Obdachlos und queer? Sozialarbeiter:innen fordern besseres Angebot
Notschlafstellen, Tageszentren und Übergangswohnungen sind für obdachlose Menschen, die queer oder trans sind, nicht sicher. Das soll sich ändern, fordern Sozialarbeiter:innen in einem Positionspapier. Foto: Lisett Kruusimäe/Pexels
Beleidigungen, Anfeindungen, körperliche Übergriffe und Zwangs-Outings: Notschlafstellen, Tageszentren und Übergangswohnungen sind für trans Personen nicht sicher. Das soll sich ändern.

Um die Existenz und Bedürfnisse von trans Personen hat sich ein regelrechter Kampf entwickelt. An ihren Körpern werden politische Schlachten ausgetragen. Gleichzeitig sind trans Menschen heute viel sichtbarer als früher.

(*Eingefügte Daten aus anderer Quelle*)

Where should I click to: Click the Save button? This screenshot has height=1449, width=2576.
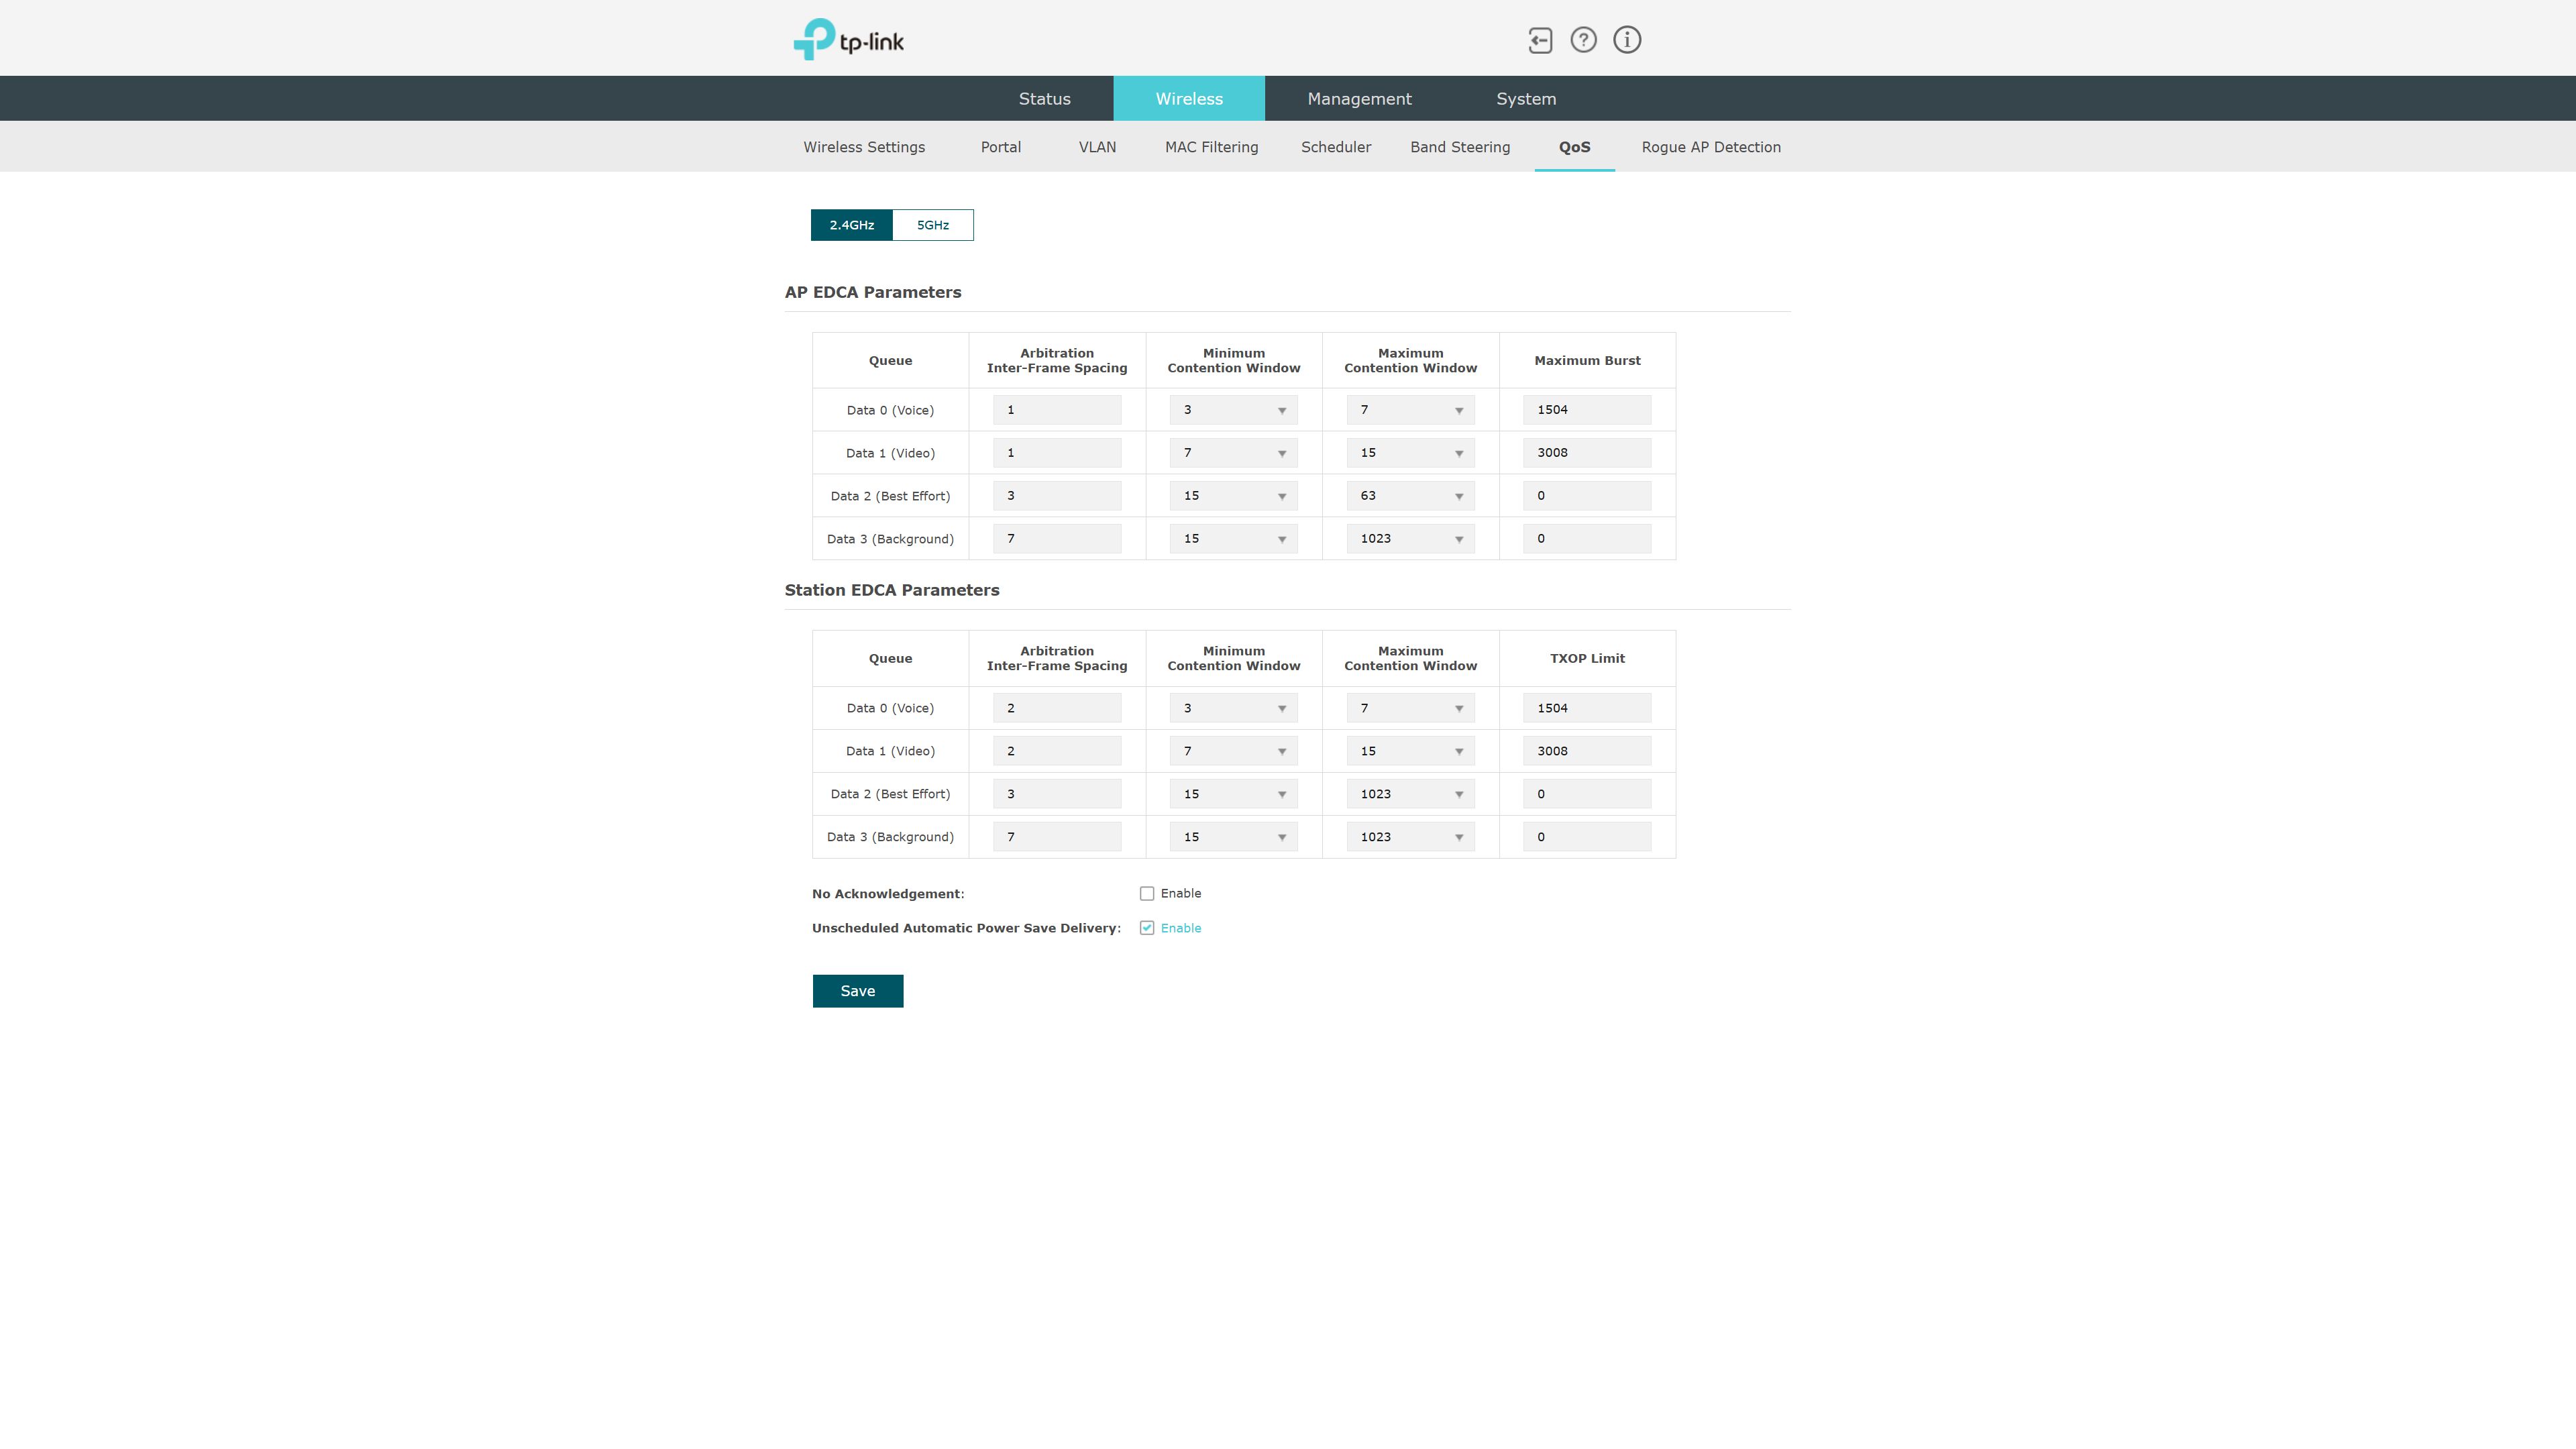pyautogui.click(x=857, y=991)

Auch unter wohnungslosen Menschen in Wien.

Notschlafstellen, Tageszentren und Übergangswohnungen schließen queere Menschen aus. Zu diesem Schluss kommt eine Arbeitsgruppe aus Fachpersonal, das in der Wiener Wohnungslosenhilfe arbeitet.

Niemand weiß, wie viele trans Personen Hilfe brauchen

Wie viele trans Menschen in Österreich leben, weiß niemand. Schätzungen der Sozialversicherungen gehen von 400 bis 500 Personen aus. Zahlen dazu, wie viele trans Personen in Österreich keinen fixen Wohnort haben, gibt es nicht.

„Man kann eine ziemlich große Dunkelziffer erkennen, die wir auch im Alltag sehen“, sagt Malik Čuljak, der an dem Papier mitgearbeitet hat. Als Sozialarbeiter bei einer Notschlafstelle für junge Menschen arbeitet auch er mit trans Personen.

Aktuell gibt es keine Einrichtung, die auf queere Wohnungslose zugeschnitten ist. Aber: „Es gibt viele Einrichtungen, die wegkommen von diesem binären Denken“, sagt Mitautorin Katharina Watzl, die ebenfalls mit wohnungslosen Jugendlichen arbeitet.

Trotzdem können viele Menschen bestehende Angebote nicht annehmen, „weil man sich nicht sicher fühlt, wenn man sich nicht akzeptiert fühlt, wenn man seine Identität nicht ausleben kann oder respektiert wird“, sagt Čuljak.

Die fachkundigen Autor:innen fordern, dass sich das ändert.

Queer und obdachlos: Diskriminierung und Gewalt statt Hilfe

Obwohl Wien ein breites Angebot für obdachlose Menschen hat, sind gerade trans Frauen mit Diskriminierung und Gewalt in Einrichtungen konfrontiert, die ihnen eigentlich helfen sollten.

Zum Beispiel in der Notschlafstelle OG5, die 2021 in einem Pilotprojekt versuchen sollte, speziell queere Personen anzusprechen.

Doch andere Bewohner und sogar Mitarbeiter:innen wurden verbal und körperlich übergriffig oder äußerten sich queerfeindlich, berichteten trans Frauen in einer Studie zum Projekt, die 2023 erschien.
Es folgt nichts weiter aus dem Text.